I think @mwiebe did something along those lines at one point with the NA work, but it got pulled out. I seriously want a where= kwarg in the ufunc architecture so that I can "fix" masked arrays making a copy of itself whenever one does a min or a max.

IIRC, there is a where= in ufunc.call now, but Mark didn't get around
to implementing it for ufunc.reduce. It would be great to have, definitely.

On Thu, May 2, 2013 at 9:09 AM, Benjamin Root [email protected]:

In numpy/core/_methods.py:

@@ -61,6 +61,26 @@ def _mean(a, axis=None, dtype=None, out=None, keepdims=False):
ret = ret / float(rcount)
return ret

+def _nanmean(a, axis=None, dtype=None, out=None, keepdims=False):

arr = array(a, subok=True)

I think @mwiebe https://github.com/mwiebe did something along those
lines at one point with the NA work, but it got pulled out. I seriously
want a where= kwarg in the ufunc architecture so that I can "fix" masked
arrays making a copy of itself whenever one does a min or a max.

—
Reply to this email directly or view it on GitHubhttps://github.com//pull/3297/files#r4054067
.

charris · 2013-05-12T14:35:36Z

Needs tests.

WeatherGod · 2013-05-13T13:22:26Z

Yes, hopefully I will be able to get to them possibly today.

charris · 2013-05-15T15:29:16Z

@WeatherGod Don't forget this ;)

WeatherGod · 2013-05-16T02:13:37Z

You know how much work it takes to get ready for the first tropical storm of the season? Conjuring those things up ain't easy, ya know? ;-)

Tests added.

charris · 2013-05-16T03:28:47Z

Are you talking about the storm front moving through NE Texas? Take care.

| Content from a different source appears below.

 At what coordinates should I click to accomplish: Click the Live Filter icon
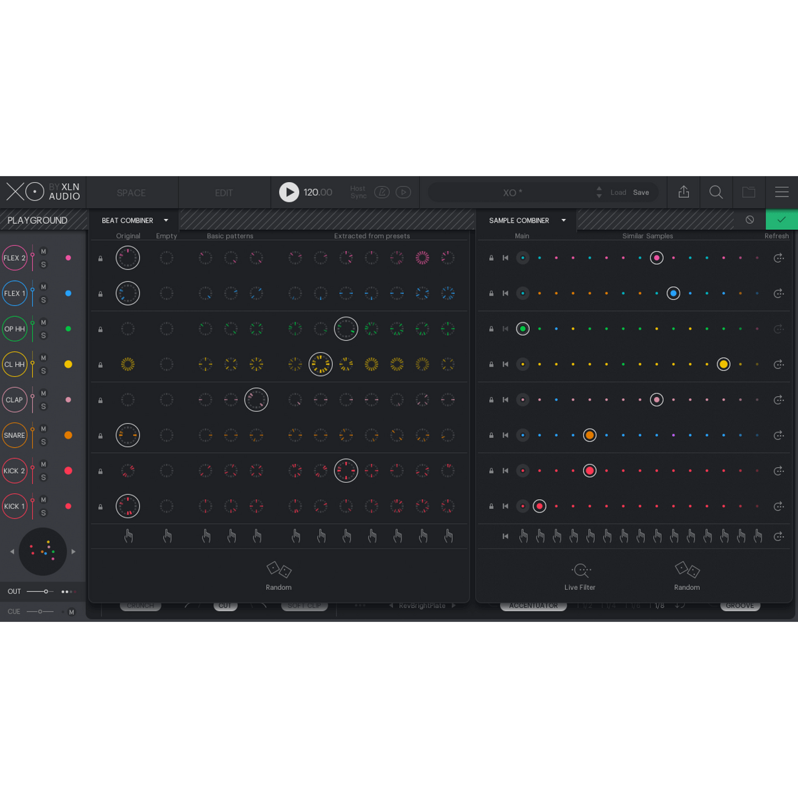click(580, 569)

Looks like you got hit with bad values under the masks. That's why we test :0

WeatherGod · 2013-05-17T01:49:19Z

The division by zeros were expected... that's how you get nans where you need them. I didn't realize that runtime warnings are flagged as errors in Travis. Is just simply setting the appropriate np.seterr() settings in the tests good enough?

charris · 2013-05-17T03:05:23Z

Hmm, I don't know, it depends on whether the warnings should be raised in normal use. If not, then they should be caught in the functions. If they should be raised, then that should be tested also with assert_raises. Generally, the tests should not raise warnings.

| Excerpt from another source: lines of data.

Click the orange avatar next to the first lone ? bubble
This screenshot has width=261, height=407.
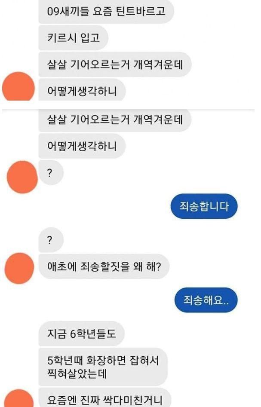22,177
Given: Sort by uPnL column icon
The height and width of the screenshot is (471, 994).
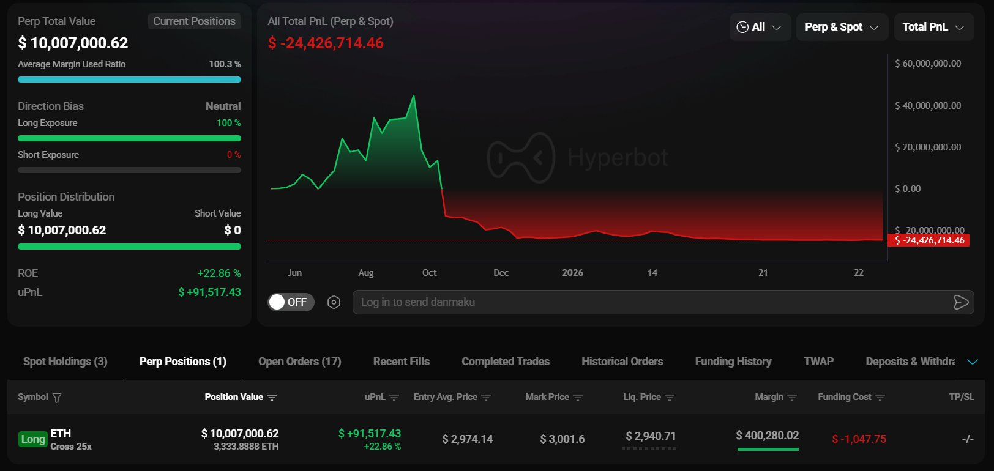Looking at the screenshot, I should [x=394, y=398].
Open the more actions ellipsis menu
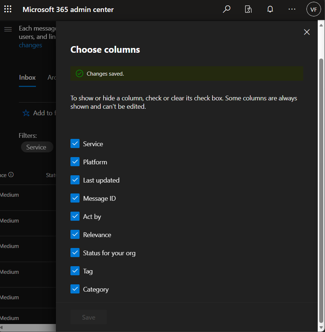Viewport: 325px width, 332px height. (x=292, y=9)
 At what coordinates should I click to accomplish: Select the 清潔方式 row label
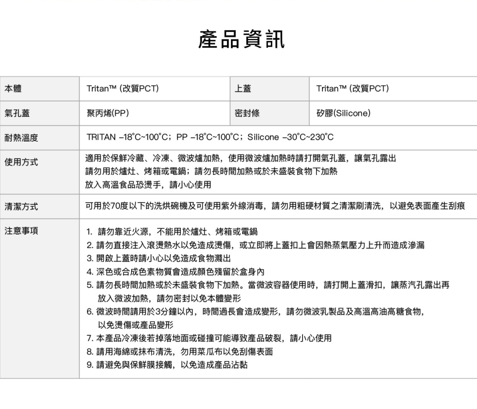pos(21,207)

charris · 2013-05-17T03:07:58Z

Although we don't normally test for warnings other than deprecation warnings.

charris · 2013-05-17T03:08:51Z

Anyreason you can't just use nan?

WeatherGod · 2013-05-17T03:18:10Z

Take another look at the names of the tests that are "failing" (note, these don't fail when I run them myself). "test_allnans", "test_empty". There will be a division by zero as there are zero elements to calculate a mean (or std() or var()) from. This is the same behavior of np.mean([]). So, I figured it should match them in the empty and all nan case.

charris · 2013-05-17T03:26:25Z

Haven't read the code yet, waiting for the tests to pass. If that is what they should do, then you should catch that in the(a) test. Might want to make sure that the appropriate warning is made an error. Could be that case should be caught or avoided in the function and a more informative error message raised.

I don't use the nan stuff much, so am not really familiar with it.

WeatherGod · 2013-05-17T03:59:28Z

I added the tests for testing np.nanmean([]) and np.nanmean([nan, nan]) and they do exactly the same thing as the (untested) np.mean([]), which is to simply raise a warning message. I could do:

silence the warning in the test so that I can properly test the results of np.nanmean([]) to be equal to "nan".
add tests of np.mean([]) and catch the warnings in _mean() and _nanmean() (which would be a change in behavior for np.mean())

Either approach is fine with me, but I lean towards (1).

njsmith · 2013-05-17T05:01:57Z

Sounds like the warnings serve a good purpose then. So I guess the ideal
would be, test that all of mean([]), nanmean([]), nanmean([nan]) both
return nan and raise a warning. (To test for warnings you use a warnings
context manager that just saves a list of warnings instead of erroring out
on them, and check it after each operation.)
On 17 May 2013 04:59, "Benjamin Root" [email protected] wrote:

I added the tests for testing np.nanmean([]) and np.nanmean([nan, nan])
and they do exactly the same thing as the (untested) np.mean([]), which is
to simply raise a warning message. I could do:

silence the warning in the test so that I can properly test the results
of np.nanmean([]) to be equal to "nan".

add tests of np.mean([]) and catch the warnings in _mean() and
_nanmean() (which would be a change in behavior for np.mean())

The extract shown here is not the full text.